Leaders can often find themselves in difficult positions. Circumstances may dictate a change of direction, re-evaluation of an approach or a change in a program for the benefit of the business and of course, some people will complain if it is not explained properly and some will complain regardless but this is not usually a big deal and it is mostly business as usual within a short time. Spare a thought however, for politicians. (What?  Sympathy for pollies?) Well think about it – we elect them to represent us and our wishes in a general sense, in the management of our country, state or city but life in the public arena can make you a big target. As I watch the US election process and to a ‘less strange’ extent ours here at home, I find myself noting that we can sometimes put our leaders in an impossible situation.

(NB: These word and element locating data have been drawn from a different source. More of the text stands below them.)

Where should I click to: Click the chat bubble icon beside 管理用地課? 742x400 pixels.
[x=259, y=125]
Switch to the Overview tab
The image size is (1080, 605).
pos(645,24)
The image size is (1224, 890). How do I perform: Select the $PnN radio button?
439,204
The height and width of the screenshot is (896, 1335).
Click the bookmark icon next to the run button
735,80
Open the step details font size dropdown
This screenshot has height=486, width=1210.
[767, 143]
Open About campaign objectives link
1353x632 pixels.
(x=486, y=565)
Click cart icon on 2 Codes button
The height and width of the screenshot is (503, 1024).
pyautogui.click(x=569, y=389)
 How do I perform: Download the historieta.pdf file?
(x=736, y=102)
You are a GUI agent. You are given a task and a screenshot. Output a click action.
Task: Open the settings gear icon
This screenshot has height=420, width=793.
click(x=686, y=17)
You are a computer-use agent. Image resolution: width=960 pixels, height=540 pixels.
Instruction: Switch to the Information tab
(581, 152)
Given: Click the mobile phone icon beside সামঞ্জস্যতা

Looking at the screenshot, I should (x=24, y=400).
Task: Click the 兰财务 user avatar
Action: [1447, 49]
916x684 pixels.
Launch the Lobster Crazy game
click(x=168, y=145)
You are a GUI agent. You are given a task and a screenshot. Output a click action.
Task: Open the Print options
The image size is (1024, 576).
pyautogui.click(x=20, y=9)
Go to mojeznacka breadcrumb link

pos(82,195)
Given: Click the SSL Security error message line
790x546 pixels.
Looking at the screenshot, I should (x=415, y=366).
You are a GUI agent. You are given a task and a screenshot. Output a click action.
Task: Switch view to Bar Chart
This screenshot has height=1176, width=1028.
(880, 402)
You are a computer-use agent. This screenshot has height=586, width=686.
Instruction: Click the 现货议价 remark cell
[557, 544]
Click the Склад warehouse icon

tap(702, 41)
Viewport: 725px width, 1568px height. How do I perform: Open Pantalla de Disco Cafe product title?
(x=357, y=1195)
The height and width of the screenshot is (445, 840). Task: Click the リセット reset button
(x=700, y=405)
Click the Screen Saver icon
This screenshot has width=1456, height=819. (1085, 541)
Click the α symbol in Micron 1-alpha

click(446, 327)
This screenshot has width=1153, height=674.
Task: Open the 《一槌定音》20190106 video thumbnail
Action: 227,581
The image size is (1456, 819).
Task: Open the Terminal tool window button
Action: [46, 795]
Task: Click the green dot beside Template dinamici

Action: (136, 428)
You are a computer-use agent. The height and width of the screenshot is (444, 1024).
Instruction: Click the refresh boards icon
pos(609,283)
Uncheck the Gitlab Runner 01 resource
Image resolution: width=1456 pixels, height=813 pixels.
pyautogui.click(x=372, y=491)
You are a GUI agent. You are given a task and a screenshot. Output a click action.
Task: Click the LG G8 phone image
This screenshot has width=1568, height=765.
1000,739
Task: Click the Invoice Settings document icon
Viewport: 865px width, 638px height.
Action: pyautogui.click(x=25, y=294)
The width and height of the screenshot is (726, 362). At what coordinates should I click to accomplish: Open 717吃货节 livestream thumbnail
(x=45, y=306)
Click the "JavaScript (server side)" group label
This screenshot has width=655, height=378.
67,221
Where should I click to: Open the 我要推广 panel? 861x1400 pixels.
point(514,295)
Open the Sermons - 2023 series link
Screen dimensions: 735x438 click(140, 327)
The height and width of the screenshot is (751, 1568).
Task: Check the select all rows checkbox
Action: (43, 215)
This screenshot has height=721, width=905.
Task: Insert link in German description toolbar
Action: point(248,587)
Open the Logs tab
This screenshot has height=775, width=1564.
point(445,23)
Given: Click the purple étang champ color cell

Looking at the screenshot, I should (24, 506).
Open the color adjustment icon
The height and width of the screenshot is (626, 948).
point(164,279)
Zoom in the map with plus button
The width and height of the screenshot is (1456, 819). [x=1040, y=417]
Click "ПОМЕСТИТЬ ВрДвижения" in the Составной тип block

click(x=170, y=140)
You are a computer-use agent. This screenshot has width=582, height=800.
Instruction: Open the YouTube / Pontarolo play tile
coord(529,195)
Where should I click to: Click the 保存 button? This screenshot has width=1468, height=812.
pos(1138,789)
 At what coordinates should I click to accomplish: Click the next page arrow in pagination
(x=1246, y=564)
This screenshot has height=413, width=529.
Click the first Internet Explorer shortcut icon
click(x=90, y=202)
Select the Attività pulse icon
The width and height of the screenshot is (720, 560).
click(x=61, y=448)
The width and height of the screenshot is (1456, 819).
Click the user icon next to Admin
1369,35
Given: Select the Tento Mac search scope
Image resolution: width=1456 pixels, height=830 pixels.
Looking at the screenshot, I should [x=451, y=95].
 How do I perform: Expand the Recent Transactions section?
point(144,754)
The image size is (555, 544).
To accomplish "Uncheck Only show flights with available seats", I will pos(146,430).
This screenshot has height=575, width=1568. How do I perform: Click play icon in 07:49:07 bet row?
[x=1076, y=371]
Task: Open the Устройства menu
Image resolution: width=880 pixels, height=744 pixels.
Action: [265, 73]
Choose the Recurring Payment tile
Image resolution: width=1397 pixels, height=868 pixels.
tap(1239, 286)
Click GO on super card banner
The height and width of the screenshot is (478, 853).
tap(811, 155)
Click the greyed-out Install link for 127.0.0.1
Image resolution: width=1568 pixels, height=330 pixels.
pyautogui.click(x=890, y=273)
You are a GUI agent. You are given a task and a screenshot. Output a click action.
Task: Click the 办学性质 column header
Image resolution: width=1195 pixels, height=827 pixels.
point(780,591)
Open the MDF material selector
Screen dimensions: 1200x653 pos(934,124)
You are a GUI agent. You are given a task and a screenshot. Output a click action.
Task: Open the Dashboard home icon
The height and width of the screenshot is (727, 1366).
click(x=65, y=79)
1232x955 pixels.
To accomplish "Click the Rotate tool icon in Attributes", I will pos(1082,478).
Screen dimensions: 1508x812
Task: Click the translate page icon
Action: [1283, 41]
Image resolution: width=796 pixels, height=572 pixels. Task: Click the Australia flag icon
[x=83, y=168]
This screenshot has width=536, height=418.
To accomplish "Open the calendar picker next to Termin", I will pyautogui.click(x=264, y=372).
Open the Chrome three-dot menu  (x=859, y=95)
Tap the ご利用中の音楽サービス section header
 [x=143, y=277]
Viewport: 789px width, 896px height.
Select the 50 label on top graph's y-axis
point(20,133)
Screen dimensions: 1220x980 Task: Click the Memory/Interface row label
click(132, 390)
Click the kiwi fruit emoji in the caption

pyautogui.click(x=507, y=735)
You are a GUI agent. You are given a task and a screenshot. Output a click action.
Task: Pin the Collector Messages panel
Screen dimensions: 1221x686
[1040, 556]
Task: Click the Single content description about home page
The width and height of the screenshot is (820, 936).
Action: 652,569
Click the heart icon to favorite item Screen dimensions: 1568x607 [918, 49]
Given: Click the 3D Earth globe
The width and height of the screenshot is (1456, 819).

If they make a campaign promise which because of political opposition or economic circumstances cannot be fulfilled, they are a ‘promise breaker’ and not to be trusted. If they change their mind following a vigorous debate or public opposition they are a ‘flip flopper’ and not to be trusted. If they press on to execute a decision that has now become unpopular they are arrogant or indifferent to the public’s wishes and not to be trusted. If they should have a lapse of character or judgement they are not worthy of public office but that begs the question: Can you hold public officials to a higher standard and if so, what is that standard? Surely as our representatives they represent us in more ways that numbers. They are also representative of our beliefs, feelings on matters, likes and dislikes and national character and – as they are human – our flaws… That is, they are likely to fall in the normal range of behaviours that can be expected from the public at large but when they do we want them strung up and at the same time their story splashed all over the media and repeated for as long as they are in office

I believe that we are often too harsh in our assessment of our elected representatives. If we are continually critical when unpopular but essentially correct decisions are made, we risk driving them into a position where they make only politically acceptable decisions and we end up getting nothing done and the country suffers. (See the recent US challenge with attempting to reduce their deficit.)  Sometimes painful and unpopular choices have to be made for the long-term good and leaders have to stick to their guns despite the opposition and the damage it may do to their re-election chances – but isn’t that why we elect them?